Long-time Vatican diplomat Cardinal Pio Laghi dead at 86

Other News Materials 11 January 2009 22:02 (UTC +04:00)

Cardinal Pio Laghi, a long-time Vatican diplomat, who on behalf of Pope John Paul II held talks in 2003 with US President George W Bush in an unsuccessful a bid to prevent the US-led invasion of Iraq, has died, the Vatican said Sunday. He was 86, dpa reported.

Laghi, who had been ill for some time, died Saturday evening in Rome's St Charles of Nancy hospital, the ANSA news agency reported.

He was credited in 1978 for helping to avert a war between the mostly Roman Catholic nations of Chile and Argentina over a territorial dispute involving several islands in the Beagle Channel.

However, during his posting as Vatican nuncio to Buenos Aires which lasted from 1974-80, Laghi was accused by some of not raising his voice against atrocities committed by Argentina's ruling military junta.

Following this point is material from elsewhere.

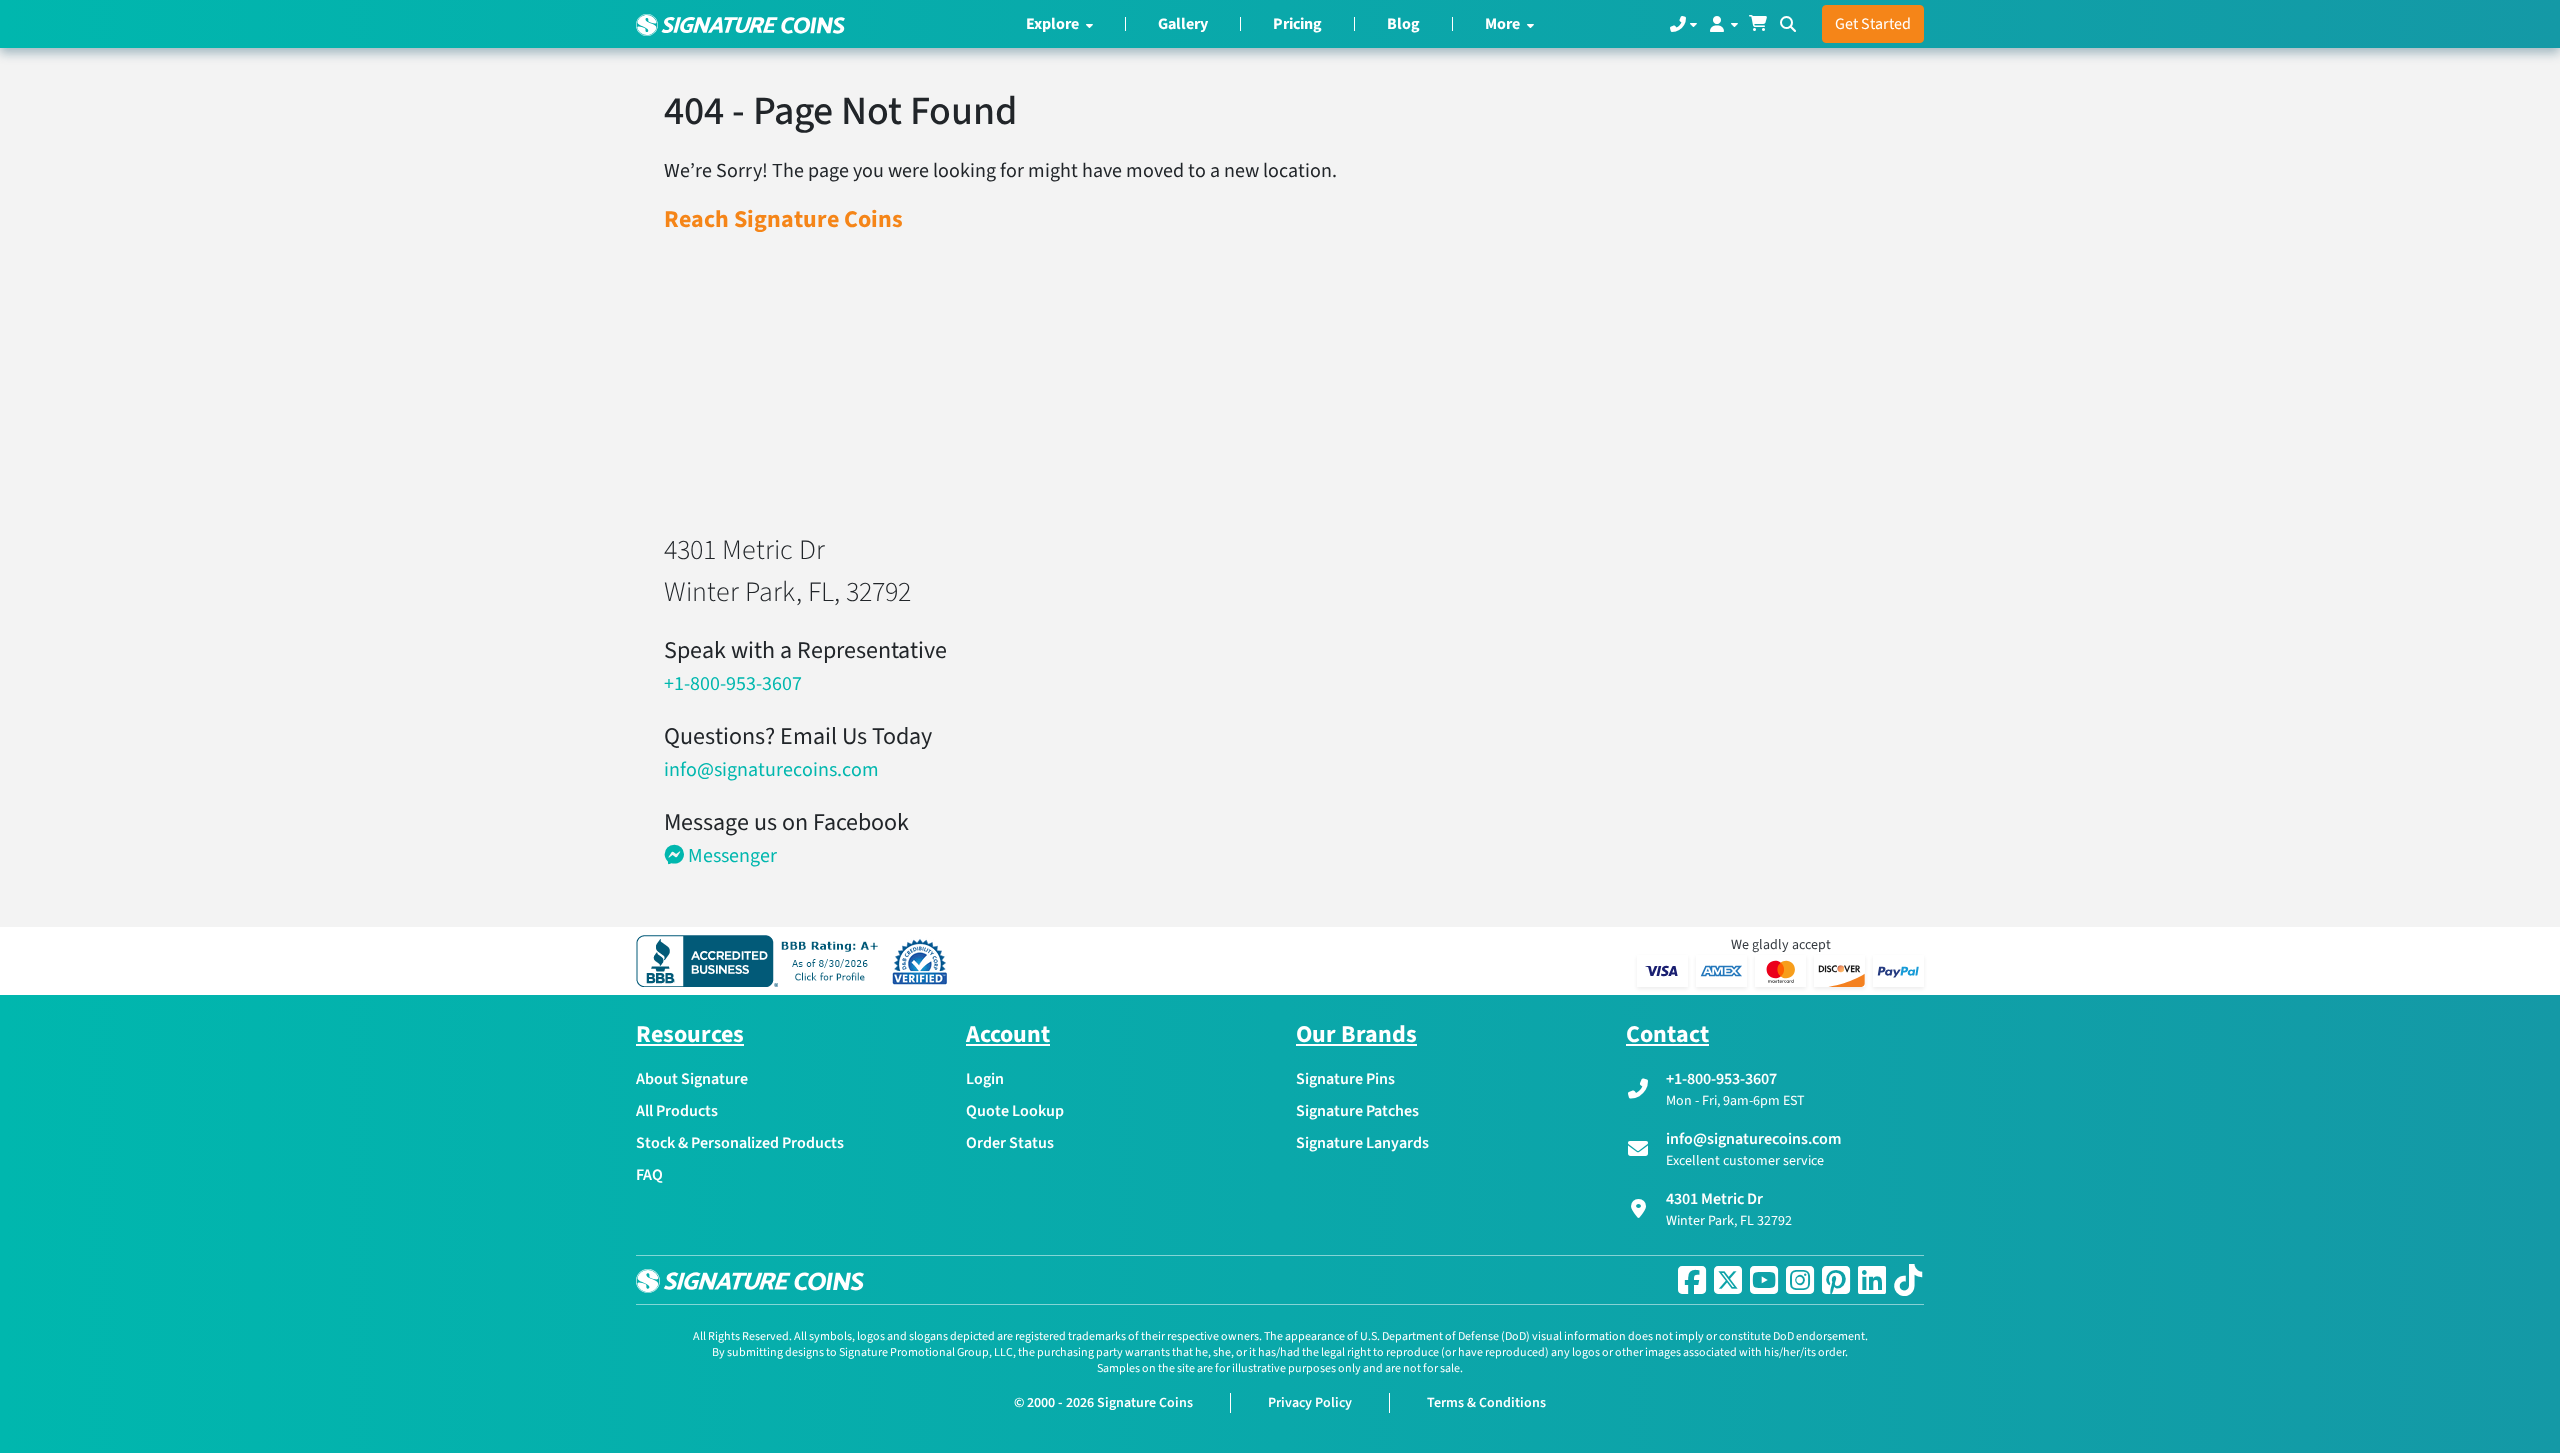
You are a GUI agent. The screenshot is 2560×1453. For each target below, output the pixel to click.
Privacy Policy (1310, 1403)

Laghi, who in the 1980s served as the Vatican's ambassador in Washington, in 2003 delivered a letter from John Paul pressing Bush not to go to war with Saddam Hussein's Iraq.

Born in Castiglione di Forli, Italy, Laghi had a long career in the Vatican diplomatic corps, beginning with a 1952 posting to Nicaragua.

He later served in India, Jerusalem and the Palestinian Territories, Cyprus, Greece and Argentina, before being named envoy to Washington in 1980.

He was recalled to Rome to serve as prefect of the Vatican's Congregation for Catholic Education in the early 1990s.